Matsulu is a township in the Mbombela Local Municipality under the Ehlanzeni District Municipality in the Mpumalanga province of South Africa. It lies next to the N4 national road 41 km east of Nelspruit (Mbombela) CBD, 3 km before the Kaapmuiden train station.

The township is divided into three sections: Matsulu A, Matsulu B and Matsulu C.

History

The township was established in the 1970s. Its existence came to be when African natives were forcefully removed from the nearby lands to form sugarcane plantations then relocated to the land which now forms Matsulu Township. It is alleged that the area was named after a resident who had informally settled there prior to the forced allocation; the name of the resident was Matsulu. 

From the 1970s to 1994 the township was administrated by the now defunct KaNgwane District Bantustan. It played a major role as an official residency for Members of Parliament (KaNgwane District Bantustan).

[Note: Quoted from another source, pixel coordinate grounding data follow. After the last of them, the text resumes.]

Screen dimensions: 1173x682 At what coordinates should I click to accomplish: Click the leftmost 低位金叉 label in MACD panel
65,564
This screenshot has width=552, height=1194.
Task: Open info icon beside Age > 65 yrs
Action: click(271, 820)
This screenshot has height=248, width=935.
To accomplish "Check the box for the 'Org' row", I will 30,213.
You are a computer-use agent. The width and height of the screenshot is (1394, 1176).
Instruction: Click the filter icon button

Like many South African townships, Matsulu was embroiled in Apartheid-era violence during the 1980s and the early '90s. In 1994 the administration of the township was handed over to the then Greater Nelspruit City Council, ending the Bantustan administration.

Post 1994

Matsulu was re-organised and municipal wards were allocated to streamline it with the rest of the City Council (now called Mbombela Municipality).

Economy

The township's economy is heavily dependent on its mother city Mbombela, where most of its employed skilled and semiskilled residents work. The township's economy itself is largely informal. A few hundred find employment in primary economy sectors like brick manufacturing and bricklaying, while some people are also employed on the nearby fruit farms as seasonal workers.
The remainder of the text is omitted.